** Selected extract follows **

If you are interested in re-homing please visit our website www.rescueremedies.co.uk and complete our homing questionnaire so we can ensure our dogs are matched and will suit your circumstances/lifestyle.

For daily updates click our forum logo on our homepage and you will find the full range of dogs that are available for homing - Rescue Remedies.myfastforum.org :: Index.


----------



## Rescue Remedies (Oct 27, 2008)

Monty Loves you!









Watching the birds...









Is that my breakfast?









Sigh wheres my forever Mum?


----------



## jamesmartyn (Oct 29, 2009)

Cool Information...


----------



## Rescue Remedies (Oct 27, 2008)

Monty is still dreaming of his forever home for Christmas!


----------



## Rescue Remedies (Oct 27, 2008)

An update from Lynne who is fostering Monty:

"Dear, Dear Monty (Python) hasn't been laughing today as it was go, go, go for his major ear operation, a "Lateral ear canal" resection on his left ear. Effectively the vet opens up the side of the ear and creates a hole directly into the lower ear canal to bypass the upper ear. Despite my best efforts it wasnt improving. They were able to clear old dried debris out and now it has to heal. He is shaking his head and has a bandage all over his head with his Elizabethan collar on. 

Dear Monty is bumping into everything what with the GA still in his system. Lights are out and we are keeping the house quiet to help the patient. He has asked me not to take pictures.

** End of Selected extract **

## Exercise instructions
(a) Answer these questions about the forum thread on Monty the rescue dog:
(i) What website should people visit to complete the homing questionnaire?
(ii) Who is fostering Monty?
(iii) On which ear was Monty's operation performed?
(b) Can you continue the forum thread on Monty the rescue dog, starting right after its last sentence?

** Dataset content follows **

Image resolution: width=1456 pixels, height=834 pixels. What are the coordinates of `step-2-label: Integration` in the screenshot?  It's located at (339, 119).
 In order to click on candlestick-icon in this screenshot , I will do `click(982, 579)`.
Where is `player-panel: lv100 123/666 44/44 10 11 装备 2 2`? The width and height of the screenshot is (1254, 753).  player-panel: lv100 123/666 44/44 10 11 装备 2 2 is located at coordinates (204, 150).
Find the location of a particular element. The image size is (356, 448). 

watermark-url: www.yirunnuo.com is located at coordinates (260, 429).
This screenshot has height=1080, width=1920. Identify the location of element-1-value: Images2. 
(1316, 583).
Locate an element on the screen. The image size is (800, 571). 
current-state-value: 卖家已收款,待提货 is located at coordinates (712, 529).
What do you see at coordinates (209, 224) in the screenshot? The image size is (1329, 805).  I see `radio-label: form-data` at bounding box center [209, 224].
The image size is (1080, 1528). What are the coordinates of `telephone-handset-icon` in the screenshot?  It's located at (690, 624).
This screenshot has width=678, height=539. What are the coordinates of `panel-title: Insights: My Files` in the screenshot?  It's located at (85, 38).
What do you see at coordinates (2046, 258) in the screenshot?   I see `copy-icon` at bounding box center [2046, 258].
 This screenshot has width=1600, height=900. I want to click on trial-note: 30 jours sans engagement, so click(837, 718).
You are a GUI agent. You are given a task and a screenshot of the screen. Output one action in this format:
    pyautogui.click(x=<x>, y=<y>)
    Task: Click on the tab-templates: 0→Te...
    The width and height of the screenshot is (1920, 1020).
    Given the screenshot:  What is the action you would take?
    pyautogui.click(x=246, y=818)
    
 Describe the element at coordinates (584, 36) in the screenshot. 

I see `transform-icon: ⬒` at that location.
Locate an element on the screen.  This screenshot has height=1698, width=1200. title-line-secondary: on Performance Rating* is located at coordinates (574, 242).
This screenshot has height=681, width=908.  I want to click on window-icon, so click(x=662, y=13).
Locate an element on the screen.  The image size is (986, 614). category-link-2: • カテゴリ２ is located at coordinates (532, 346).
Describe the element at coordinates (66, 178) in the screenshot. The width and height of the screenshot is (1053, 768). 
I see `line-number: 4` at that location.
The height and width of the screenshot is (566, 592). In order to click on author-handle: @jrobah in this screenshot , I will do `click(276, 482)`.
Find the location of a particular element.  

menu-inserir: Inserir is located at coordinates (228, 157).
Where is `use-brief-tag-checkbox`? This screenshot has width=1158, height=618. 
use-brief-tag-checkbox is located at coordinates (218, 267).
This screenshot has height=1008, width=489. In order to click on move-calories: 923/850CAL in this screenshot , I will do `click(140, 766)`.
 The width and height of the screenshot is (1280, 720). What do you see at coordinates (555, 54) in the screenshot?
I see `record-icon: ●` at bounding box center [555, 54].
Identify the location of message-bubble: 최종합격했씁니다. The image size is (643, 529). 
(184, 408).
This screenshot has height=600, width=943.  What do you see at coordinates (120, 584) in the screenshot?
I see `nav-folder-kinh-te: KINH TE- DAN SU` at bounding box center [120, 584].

** End of Dataset content **

## Responses to the tasks
(a)
(i) www.rescueremedies.co.uk
(ii) Lynne
(iii) His left ear

(b)
Yesterday Monty was in discomfort, but has kept the buster collar on. This is so important as he has the habit of alleviating his chronic discomfort by scratching behind his ear which is very close to his 46 stitches! So he has tolerated his 'halo' and earned his halo! Had great delight in being hand fed fried fish cakes. 

He is also learned to walk through doors and climb stairs with his buster collar".

Monty is still waiting for his forever home!


----------



## Rescue Remedies (Oct 27, 2008)

Monty from the ministry of funny sounds. Yes Monty has added to his snorts and Staffie speaks; clunk, crash, bang! Here he is revealed with his new trumpet that you can hear as he bashfully engages with his environment. Hence the marks on his buster collar. Monty has tolerated this wonderfully ... now coming up for 2 weeks of continuous wear.

Yesterday he went under GA and all his stitches were removed and the site itself has healed really well. However still lots of 'gunk' in his ear canal still so he continues on antibiotic in tablet form and into his new ear hole. No bleeding post op. which I'm so pleased about. He is as bright as ever. Please God after this week let Monty be free of pain, irritation and his plastic halo ... his 'soul halo' is bright and ever present.


----------



## Rescue Remedies (Oct 27, 2008)

Monty is well. His ear is beginning to settle here he is having time without his collar. For the first time his breath has cleared so we think we are getting to the nub of the problem Oh it has been such a long and difficult path for him ...


----------



## Rescue Remedies (Oct 27, 2008)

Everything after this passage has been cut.